Problem details:
Copy each line, word for word, from the one with "657x406 pixels. How" through the final line of the listing, but skip the pictures.
════════════════
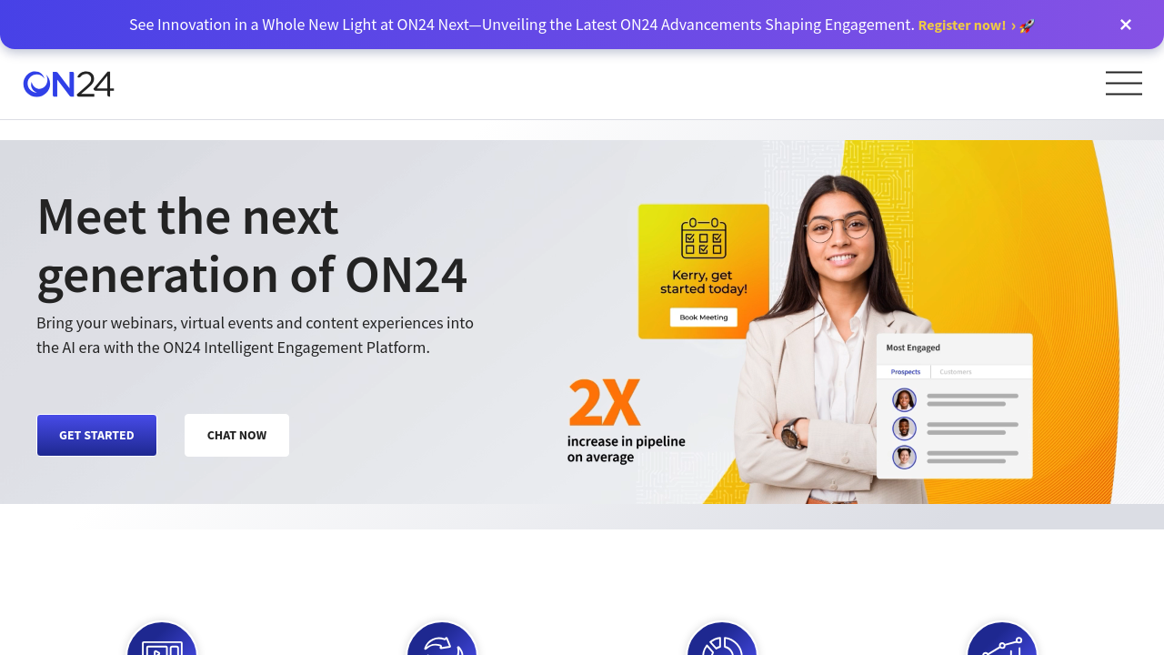Click the Meet the next generation headline
Screen dimensions: 1164x655
[x=252, y=245]
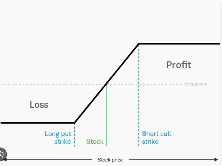Viewport: 222px width, 166px height.
Task: Click the lower flat max-loss payoff line
Action: click(37, 123)
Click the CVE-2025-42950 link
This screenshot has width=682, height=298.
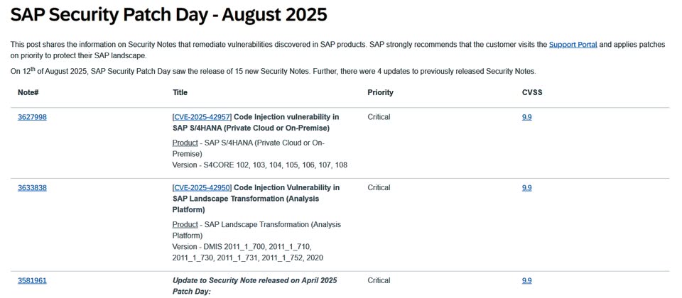[202, 188]
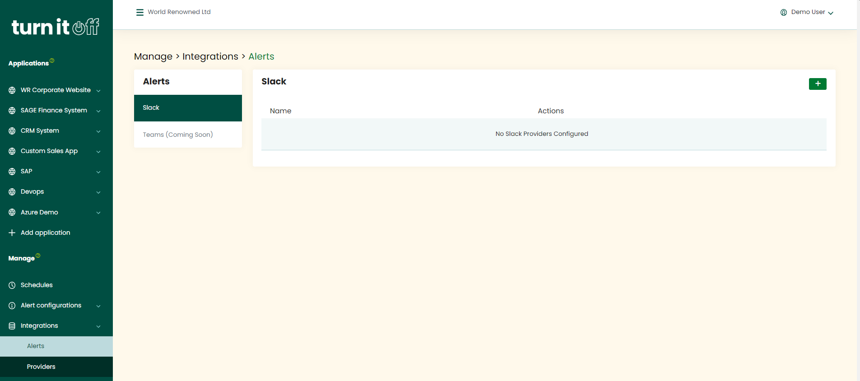
Task: Click the Integrations database icon
Action: (x=12, y=326)
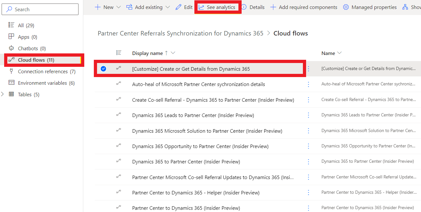421x212 pixels.
Task: Click the See analytics chart icon
Action: 201,7
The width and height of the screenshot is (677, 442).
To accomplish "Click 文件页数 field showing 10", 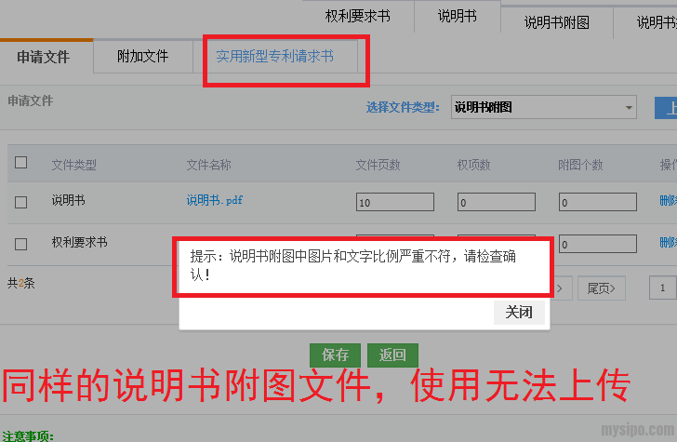I will 395,202.

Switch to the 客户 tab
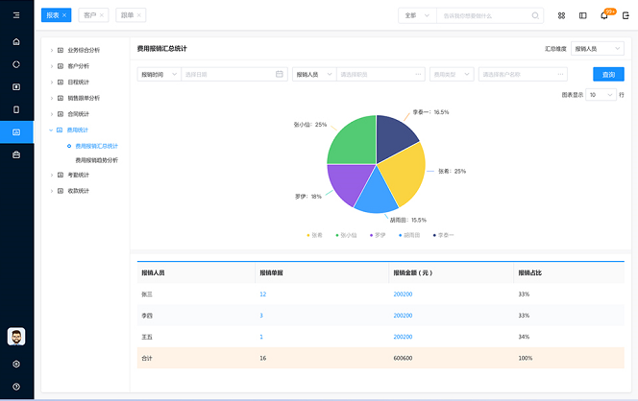92,15
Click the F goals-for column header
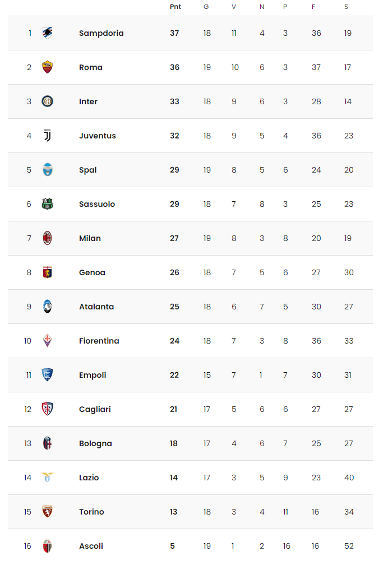The height and width of the screenshot is (565, 379). (x=313, y=7)
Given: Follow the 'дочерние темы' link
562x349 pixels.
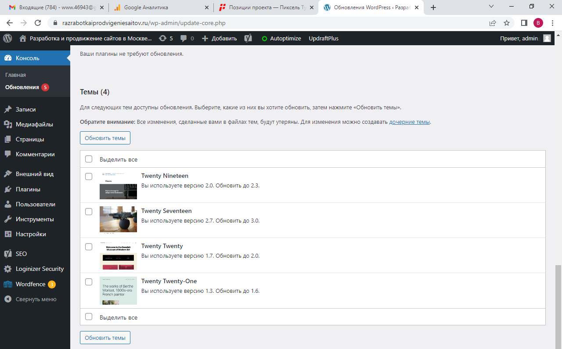Looking at the screenshot, I should [409, 122].
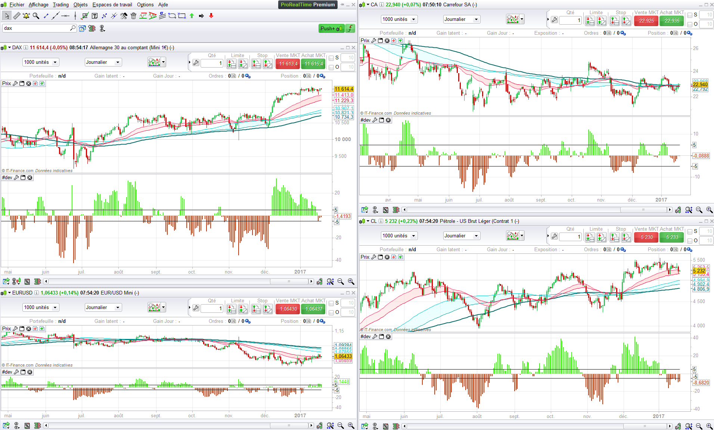The width and height of the screenshot is (714, 430).
Task: Select the ruler measurement tool
Action: coord(16,16)
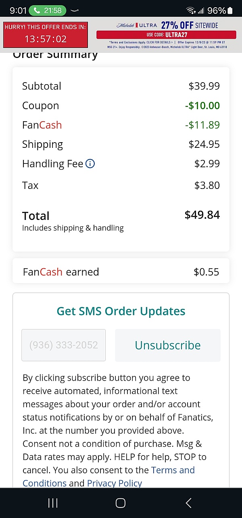This screenshot has height=518, width=242.
Task: Open the ongoing call timer pill
Action: pos(47,10)
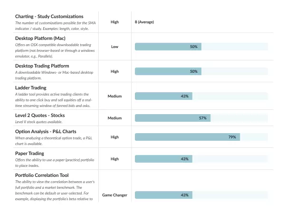Screen dimensions: 285x214
Task: Click the Portfolio Correlation Tool 43% bar
Action: tap(201, 195)
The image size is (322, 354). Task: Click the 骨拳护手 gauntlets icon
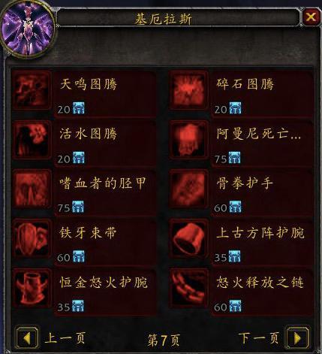pos(188,189)
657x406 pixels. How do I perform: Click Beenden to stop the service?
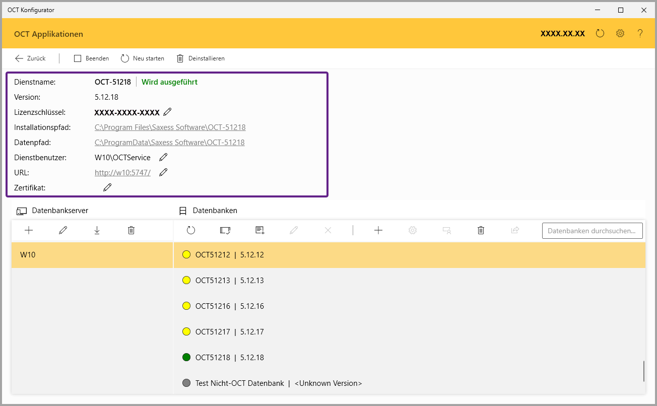pos(92,58)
════════════════
Expected answer:
657x406 pixels. How do I perform: Click Beenden to stop the service?
pos(92,58)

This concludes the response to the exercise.